The day I learned of the word “sapiosexual”, I was glad that I found another adjective that could describe people, perhaps even myself, without making them seem too plain, like vanilla-flavored muffins. I do not consider myself to be simple; the blend of full brows, bold eyes, full lips with a perfectly shaped cupid bow and a forest for hair are not simple on any face. My mind on the other hand has always been a whirl pool of anything that fits right in. Again, not simple and after rocky phases that led to finally rising above most of my insecurities, I honestly don’t care for stereotypes and cheesy punch lines in describing me. So perhaps, the harder I am on the tongue, the more convinced I am that you’re getting close. And every smart woman can tell apart the texture of flattery from her truth. J
I guess the point is that there is no right place for stereotypes or single stories of people and what they embody and this holds true even when you think that your motivations are right. You do not set defining walls around your idea of a person using just what irks or fascinates you the most about them. Even when you intend it to be a compliment, an over-used label or impression of a person tends to lose its complimentary effect and become grating on the nerves. Because, a person is a great communicator and loves it when you brandish words like eloquent, expressive, articulate etc. in describing them, does not make it okay to forget that they are dynamic people with the capacity to evolve or thrive in other spaces.

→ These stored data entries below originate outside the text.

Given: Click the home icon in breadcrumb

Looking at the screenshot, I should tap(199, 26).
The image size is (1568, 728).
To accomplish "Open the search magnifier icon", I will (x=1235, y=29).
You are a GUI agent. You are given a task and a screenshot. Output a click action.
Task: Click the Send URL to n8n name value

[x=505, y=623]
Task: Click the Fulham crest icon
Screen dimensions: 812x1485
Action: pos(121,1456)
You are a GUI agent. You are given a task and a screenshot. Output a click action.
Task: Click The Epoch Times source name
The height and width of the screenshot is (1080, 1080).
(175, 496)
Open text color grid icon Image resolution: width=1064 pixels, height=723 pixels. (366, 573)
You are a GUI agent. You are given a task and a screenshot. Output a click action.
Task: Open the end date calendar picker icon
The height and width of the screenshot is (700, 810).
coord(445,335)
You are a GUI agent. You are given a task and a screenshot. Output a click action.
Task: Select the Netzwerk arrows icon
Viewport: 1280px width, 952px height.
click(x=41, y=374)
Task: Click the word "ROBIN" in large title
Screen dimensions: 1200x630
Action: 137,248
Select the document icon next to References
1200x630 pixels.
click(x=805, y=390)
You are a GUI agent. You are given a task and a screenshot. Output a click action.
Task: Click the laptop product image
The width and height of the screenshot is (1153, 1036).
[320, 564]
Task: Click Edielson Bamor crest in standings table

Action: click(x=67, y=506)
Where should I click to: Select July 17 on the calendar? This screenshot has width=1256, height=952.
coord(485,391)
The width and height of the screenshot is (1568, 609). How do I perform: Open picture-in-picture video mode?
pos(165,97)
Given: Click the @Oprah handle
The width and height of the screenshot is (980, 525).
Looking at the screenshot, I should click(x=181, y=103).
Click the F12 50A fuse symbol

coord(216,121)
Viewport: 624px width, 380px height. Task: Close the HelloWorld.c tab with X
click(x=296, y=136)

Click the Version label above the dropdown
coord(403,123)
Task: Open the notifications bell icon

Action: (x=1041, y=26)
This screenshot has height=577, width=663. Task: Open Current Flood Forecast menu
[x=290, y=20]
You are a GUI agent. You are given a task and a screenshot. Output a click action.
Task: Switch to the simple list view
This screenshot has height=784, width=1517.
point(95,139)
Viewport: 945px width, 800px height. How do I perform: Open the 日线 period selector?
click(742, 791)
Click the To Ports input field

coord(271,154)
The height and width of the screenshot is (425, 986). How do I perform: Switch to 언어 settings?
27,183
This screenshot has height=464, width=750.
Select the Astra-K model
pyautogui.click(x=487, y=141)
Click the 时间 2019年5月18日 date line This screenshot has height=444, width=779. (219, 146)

I recently had a personal experience in which a friend ticked me off. This person apparently has a knack for intelligent, highly driven women and was probably drawn to me for the same reason. Even though he’d acknowledged some other traits of me that he found endearing, everything always circled back to me being brilliant. It was great to be seen as more than just a pretty face but intellectual prowess soon became the underlying explanation for anything that I did right. I could make a choice on a whim to do something that I felt was interesting or even purely random and this friend would come up with a theory of how some realm of intelligence was responsible. Sometimes when I did things that didn’t fit into neat boxes of brilliance or were silly, I could sense the disorientation it brought to the idea of me. On one occasion, I went off on him because even though the underlying intent was meant to be approving, it started to stifle the idea of me being anything than a few neat adjectives that he felt were apt.
I know that it can be easier to fall into the habit of describing or addressing people in a certain way, even when we have the best intentions. However, it can have a counter-effect on the subjects. When we label people – especially in relationships – either through the way we describe them or treat them, we are unconsciously building a narrative around them and creating reference points that will form basis for evaluating their actions and inactions. It’s also essential to be sensitive to the whether there is an aspect of themselves that the subjects might seek to express at a particular time. In as much as, most people (and I think I speak for the women here) would appreciate not being describe with cheesy, textbook lines all the time, we also do not want you to take that one remarkable thing about us and turn it into walls that we can only pray to jump over.
The thing about stereotypes is that they do not have to be totally false. On the other hand, they also can be hinged to pleasant attributes. However, what makes them negative is the idea of people holding them to be true and obtainable at all times, despite varying situations that may have caused change to occur. While this may seem like an issue relevant to only relationships, it is noteworthy that all aspects of our life are fed by the quality of relationships that we maintain whether personal o professional. I also think that empathy has a great role to play in how we address, treat and even describe people.
It is truly rewarding (in both romantic and platonic relationships) to be intentional about how we label the other person especially when we communicate these impressions of them with. And for heaven’s sake, let’s be done with tasteless adjectives when we’re trying to win the other person over. Take them all in and make an attempt to articulate the miracle that they are.